> GIVEN REQUEST
Quote verbatim every line of the records below, starting at the line containing "You are a computer-use agent. The" and continuing through the final line of the records.
* Start SOURCE RECORDS *
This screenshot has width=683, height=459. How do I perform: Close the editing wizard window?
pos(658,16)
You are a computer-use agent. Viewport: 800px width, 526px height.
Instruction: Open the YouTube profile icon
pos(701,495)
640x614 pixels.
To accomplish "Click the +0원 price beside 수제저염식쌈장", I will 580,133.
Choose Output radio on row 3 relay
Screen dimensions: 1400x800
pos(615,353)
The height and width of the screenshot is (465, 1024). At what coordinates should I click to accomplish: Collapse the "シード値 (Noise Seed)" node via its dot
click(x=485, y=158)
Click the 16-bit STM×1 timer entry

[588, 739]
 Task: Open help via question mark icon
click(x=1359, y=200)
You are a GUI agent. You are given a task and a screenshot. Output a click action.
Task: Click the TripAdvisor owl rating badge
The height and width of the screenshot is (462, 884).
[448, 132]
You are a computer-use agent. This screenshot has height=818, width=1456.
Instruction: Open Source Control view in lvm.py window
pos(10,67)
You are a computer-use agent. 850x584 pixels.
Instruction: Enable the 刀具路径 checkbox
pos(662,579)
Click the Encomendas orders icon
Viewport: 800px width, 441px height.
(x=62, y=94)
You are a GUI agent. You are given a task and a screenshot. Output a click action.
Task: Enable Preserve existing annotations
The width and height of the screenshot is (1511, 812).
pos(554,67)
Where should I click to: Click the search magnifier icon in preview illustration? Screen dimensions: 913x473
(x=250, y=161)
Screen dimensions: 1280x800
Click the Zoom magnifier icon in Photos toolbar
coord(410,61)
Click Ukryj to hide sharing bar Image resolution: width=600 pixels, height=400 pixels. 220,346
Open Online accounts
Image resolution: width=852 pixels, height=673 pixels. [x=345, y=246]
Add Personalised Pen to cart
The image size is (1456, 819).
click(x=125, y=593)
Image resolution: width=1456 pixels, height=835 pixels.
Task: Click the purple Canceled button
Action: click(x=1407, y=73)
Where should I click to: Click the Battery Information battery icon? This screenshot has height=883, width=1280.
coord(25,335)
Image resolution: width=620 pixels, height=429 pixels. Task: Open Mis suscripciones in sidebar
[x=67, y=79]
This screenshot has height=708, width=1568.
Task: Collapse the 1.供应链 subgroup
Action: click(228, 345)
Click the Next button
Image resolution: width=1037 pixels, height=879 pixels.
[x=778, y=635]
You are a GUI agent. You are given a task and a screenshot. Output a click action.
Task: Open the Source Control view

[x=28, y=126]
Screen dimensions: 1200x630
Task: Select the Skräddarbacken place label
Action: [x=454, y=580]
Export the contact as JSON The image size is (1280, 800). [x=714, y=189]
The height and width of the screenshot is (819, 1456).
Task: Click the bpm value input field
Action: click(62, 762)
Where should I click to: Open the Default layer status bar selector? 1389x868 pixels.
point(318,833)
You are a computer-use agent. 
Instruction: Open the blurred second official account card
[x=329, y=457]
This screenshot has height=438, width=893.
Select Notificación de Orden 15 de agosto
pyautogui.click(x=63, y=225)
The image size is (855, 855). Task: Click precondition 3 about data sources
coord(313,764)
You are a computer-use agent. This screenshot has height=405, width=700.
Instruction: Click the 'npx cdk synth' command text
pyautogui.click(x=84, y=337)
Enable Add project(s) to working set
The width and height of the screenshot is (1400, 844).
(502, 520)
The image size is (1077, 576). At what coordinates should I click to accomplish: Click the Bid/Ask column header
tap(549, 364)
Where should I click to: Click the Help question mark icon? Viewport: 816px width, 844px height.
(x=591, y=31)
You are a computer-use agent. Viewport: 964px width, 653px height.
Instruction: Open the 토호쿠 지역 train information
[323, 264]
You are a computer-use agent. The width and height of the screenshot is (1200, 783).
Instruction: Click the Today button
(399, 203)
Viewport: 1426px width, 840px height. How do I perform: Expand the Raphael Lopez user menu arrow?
* End SOURCE RECORDS *
> SOLUTION
You are a computer-use agent. The width and height of the screenshot is (1200, 783).
Instruction: Click the Today button
(399, 203)
Viewport: 1426px width, 840px height. How do I perform: Expand the Raphael Lopez user menu arrow?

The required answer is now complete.